No entanto, para implementação dessas medidas, há outros fatores a serem considerados, principalmente se forem levadas em conta as péssimas condições das rodovias brasileiras, principais canais de escoamento da produção agropecuária e de hortifrutigranjeiros. A revitalização da malha viária implicaria mais investimentos dos que os previstos, ainda mais se forem computadas as alterações do cenário econômico do Brasil, uma vez que, de acordo com o Banco Central, a projeção de crescimento, que era de 2,37%, caiu para 2,18%. Com a alta dos preços no período da greve, a estimativa para o índice de preços ao consumidor (IPCA), índice oficial de inflação, passou de 3,6% para 3,65%. Esse percentual está abaixo do centro de meta de inflação que é de 4,5% – mas, para 2019, a projeção do IPCA feita por economistas é de 4,01%.
O cenário que se apresenta merece, portanto, um olhar mais atento do setor de logística, principalmente com o planejamento e implementação de ações efetivas para minimizar o impacto dessas perdas junto aos produtores e consumidores, de maneira geral.

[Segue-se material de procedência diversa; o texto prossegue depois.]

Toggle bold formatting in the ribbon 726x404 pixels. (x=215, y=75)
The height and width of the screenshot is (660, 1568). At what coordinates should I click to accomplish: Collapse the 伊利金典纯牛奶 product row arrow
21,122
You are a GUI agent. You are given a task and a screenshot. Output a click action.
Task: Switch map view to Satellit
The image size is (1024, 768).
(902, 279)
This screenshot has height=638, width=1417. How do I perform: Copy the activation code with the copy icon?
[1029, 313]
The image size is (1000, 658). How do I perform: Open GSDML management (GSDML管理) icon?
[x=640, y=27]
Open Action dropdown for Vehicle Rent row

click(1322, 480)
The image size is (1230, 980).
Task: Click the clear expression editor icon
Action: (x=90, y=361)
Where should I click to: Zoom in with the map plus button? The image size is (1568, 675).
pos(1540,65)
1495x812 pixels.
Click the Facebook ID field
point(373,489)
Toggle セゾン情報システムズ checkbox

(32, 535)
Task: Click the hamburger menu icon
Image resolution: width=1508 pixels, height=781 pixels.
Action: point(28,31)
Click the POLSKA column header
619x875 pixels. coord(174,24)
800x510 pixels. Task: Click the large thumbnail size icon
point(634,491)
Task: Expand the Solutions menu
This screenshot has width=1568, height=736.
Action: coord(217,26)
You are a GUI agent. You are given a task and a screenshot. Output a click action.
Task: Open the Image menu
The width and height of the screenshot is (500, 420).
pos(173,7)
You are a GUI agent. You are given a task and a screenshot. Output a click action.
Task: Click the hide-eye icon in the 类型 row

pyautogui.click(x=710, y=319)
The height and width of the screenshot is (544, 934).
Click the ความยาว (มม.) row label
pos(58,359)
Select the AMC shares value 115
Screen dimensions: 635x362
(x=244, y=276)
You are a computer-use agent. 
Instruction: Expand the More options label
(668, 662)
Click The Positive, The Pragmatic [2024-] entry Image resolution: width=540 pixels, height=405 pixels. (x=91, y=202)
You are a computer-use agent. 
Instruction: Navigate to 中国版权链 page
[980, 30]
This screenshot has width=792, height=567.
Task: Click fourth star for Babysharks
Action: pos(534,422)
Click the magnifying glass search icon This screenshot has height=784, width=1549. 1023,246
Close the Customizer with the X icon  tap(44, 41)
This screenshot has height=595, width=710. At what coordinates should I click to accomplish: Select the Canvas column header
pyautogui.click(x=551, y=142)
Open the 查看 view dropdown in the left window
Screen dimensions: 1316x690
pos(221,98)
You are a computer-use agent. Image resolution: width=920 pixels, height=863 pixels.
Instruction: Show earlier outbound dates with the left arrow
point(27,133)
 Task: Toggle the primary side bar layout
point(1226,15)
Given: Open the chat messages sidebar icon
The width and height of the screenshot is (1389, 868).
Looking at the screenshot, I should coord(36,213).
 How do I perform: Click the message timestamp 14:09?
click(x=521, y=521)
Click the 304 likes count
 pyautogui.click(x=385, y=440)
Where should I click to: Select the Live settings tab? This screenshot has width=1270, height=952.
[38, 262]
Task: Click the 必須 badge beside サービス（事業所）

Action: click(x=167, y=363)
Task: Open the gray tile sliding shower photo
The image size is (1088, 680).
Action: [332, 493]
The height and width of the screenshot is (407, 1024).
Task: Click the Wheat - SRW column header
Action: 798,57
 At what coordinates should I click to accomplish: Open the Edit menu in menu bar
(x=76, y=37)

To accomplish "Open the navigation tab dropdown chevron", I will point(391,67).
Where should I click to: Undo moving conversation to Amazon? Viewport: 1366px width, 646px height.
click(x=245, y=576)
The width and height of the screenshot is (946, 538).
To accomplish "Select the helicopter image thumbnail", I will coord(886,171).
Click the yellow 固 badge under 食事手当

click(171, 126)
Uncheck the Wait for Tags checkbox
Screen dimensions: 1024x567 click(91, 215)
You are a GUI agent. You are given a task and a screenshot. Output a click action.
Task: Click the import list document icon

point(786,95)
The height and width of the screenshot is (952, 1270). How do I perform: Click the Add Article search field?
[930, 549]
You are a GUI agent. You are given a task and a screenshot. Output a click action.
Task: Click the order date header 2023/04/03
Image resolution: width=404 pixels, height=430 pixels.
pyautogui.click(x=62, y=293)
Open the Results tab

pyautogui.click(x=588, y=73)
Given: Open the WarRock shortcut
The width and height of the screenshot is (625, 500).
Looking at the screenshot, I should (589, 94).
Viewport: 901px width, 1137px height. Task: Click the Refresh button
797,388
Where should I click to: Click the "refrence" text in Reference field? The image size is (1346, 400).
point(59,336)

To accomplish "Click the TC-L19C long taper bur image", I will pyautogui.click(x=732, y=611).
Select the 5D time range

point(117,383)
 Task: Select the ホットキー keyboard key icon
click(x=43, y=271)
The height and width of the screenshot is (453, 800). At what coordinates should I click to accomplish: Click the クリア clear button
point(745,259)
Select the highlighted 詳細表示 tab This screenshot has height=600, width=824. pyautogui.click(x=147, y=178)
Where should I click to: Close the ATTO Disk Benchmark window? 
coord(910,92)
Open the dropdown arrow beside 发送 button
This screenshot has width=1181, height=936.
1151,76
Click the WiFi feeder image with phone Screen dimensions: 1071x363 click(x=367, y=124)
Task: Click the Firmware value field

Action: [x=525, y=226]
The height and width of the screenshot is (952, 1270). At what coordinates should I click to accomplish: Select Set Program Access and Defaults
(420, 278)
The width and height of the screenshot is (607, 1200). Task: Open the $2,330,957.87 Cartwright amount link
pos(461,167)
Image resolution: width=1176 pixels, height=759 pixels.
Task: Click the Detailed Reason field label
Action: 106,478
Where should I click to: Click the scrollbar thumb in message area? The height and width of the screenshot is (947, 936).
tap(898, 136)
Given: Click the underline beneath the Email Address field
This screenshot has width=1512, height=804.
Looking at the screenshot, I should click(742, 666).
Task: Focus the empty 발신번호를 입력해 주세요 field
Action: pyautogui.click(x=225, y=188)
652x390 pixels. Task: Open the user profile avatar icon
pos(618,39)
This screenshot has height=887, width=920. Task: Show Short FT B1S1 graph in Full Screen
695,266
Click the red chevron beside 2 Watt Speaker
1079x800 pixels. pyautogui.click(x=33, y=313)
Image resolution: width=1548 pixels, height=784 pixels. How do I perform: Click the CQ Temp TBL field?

Nesse primeiro momento, as ações poderiam estar voltadas à retomada de crescimento do país, por meio da intralogística, com melhorias em diversos setores de cada empresa, como tecnologias da informação, condomínios empresariais, segurança e gestão de risco, buscando soluções multimodais, agregando toda a cadeia logística em função do aperfeiçoamento de custos e efetivação de processos para minimização de custos.
Investimentos em sistemas de transporte, bi ou plurimodais, podem ser a resposta, em médio ou longo prazo, para a retomada do crescimento econômico.
O país tem uma malha ferroviária subutilizada, assim como hidrovias, situação que se reflete nas rodovias, que carecem de manutenção e recuperação. Um bom planejamento de estratégia logística, voltado ao melhor aproveitamento dos recursos oriundos de uma parceria público-privada poderia ser a resposta para a retomada do crescimento econômico do país, assim como para a manutenção dos direitos conquistados pelos caminhoneiros, no movimento recentemente deflagrado.
Alessandra de Paula é coordenadora do curso superior de Logística da Escola de Gestão, Comunicação e Negócios do Centro Universitário Internacional Uninter.